▶ [AIM OF THE EXERCISE]
Copy the records below verbatim, from the first line through the line containing "contact (276, 2402)", inclusive, and output nothing else.
═══ INPUT RECORDS ═══
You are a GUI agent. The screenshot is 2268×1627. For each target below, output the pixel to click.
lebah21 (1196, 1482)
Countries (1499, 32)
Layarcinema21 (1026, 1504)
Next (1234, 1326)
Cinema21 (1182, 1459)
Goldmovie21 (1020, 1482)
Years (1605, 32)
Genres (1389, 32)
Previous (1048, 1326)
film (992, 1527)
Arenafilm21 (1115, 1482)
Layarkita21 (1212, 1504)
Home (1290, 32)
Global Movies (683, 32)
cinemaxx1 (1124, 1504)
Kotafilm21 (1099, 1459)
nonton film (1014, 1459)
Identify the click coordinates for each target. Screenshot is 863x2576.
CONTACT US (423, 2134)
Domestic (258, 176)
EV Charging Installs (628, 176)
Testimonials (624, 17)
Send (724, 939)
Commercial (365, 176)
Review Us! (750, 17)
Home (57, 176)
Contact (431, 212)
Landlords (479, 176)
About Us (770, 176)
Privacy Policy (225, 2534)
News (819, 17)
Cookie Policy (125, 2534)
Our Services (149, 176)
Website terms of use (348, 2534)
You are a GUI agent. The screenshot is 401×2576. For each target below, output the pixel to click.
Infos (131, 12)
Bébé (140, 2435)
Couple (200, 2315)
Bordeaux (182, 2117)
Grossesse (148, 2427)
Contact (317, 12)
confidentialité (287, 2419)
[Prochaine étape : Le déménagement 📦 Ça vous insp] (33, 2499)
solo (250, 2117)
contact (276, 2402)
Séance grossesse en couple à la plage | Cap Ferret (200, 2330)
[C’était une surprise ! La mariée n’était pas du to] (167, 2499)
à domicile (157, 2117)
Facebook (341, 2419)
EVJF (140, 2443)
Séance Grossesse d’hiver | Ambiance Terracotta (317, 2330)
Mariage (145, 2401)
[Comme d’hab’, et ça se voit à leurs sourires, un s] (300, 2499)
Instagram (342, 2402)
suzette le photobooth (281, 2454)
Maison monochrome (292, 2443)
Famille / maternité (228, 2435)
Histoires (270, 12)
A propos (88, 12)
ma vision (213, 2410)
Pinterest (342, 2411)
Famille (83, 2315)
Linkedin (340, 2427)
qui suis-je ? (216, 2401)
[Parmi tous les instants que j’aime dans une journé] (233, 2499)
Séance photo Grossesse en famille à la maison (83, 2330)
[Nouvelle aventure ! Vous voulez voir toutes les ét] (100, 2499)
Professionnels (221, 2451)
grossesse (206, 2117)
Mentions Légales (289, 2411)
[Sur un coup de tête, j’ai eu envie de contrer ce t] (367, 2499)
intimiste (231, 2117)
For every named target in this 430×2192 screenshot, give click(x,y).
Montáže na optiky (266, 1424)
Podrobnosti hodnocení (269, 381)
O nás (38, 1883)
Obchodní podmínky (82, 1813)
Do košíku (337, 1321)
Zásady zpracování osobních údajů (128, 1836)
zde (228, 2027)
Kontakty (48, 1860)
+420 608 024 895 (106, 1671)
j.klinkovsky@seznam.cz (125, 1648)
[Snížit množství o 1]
═══
▶ [EXERCISE ANSWER]
You are a GUI agent. The screenshot is 2268×1627. For each target below, output the pixel to click.
lebah21 (1196, 1482)
Countries (1499, 32)
Layarcinema21 (1026, 1504)
Next (1234, 1326)
Cinema21 (1182, 1459)
Goldmovie21 (1020, 1482)
Years (1605, 32)
Genres (1389, 32)
Previous (1048, 1326)
film (992, 1527)
Arenafilm21 (1115, 1482)
Layarkita21 (1212, 1504)
Home (1290, 32)
Global Movies (683, 32)
cinemaxx1 (1124, 1504)
Kotafilm21 (1099, 1459)
nonton film (1014, 1459)
Identify the click coordinates for each target. Screenshot is 863x2576.
CONTACT US (423, 2134)
Domestic (258, 176)
EV Charging Installs (628, 176)
Testimonials (624, 17)
Send (724, 939)
Commercial (365, 176)
Review Us! (750, 17)
Home (57, 176)
Contact (431, 212)
Landlords (479, 176)
About Us (770, 176)
Privacy Policy (225, 2534)
News (819, 17)
Cookie Policy (125, 2534)
Our Services (149, 176)
Website terms of use (348, 2534)
You are a GUI agent. The screenshot is 401×2576. For each target below, output the pixel to click.
Infos (131, 12)
Bébé (140, 2435)
Couple (200, 2315)
Bordeaux (182, 2117)
Grossesse (148, 2427)
Contact (317, 12)
confidentialité (287, 2419)
[Prochaine étape : Le déménagement 📦 Ça vous insp] (33, 2499)
solo (250, 2117)
contact (276, 2402)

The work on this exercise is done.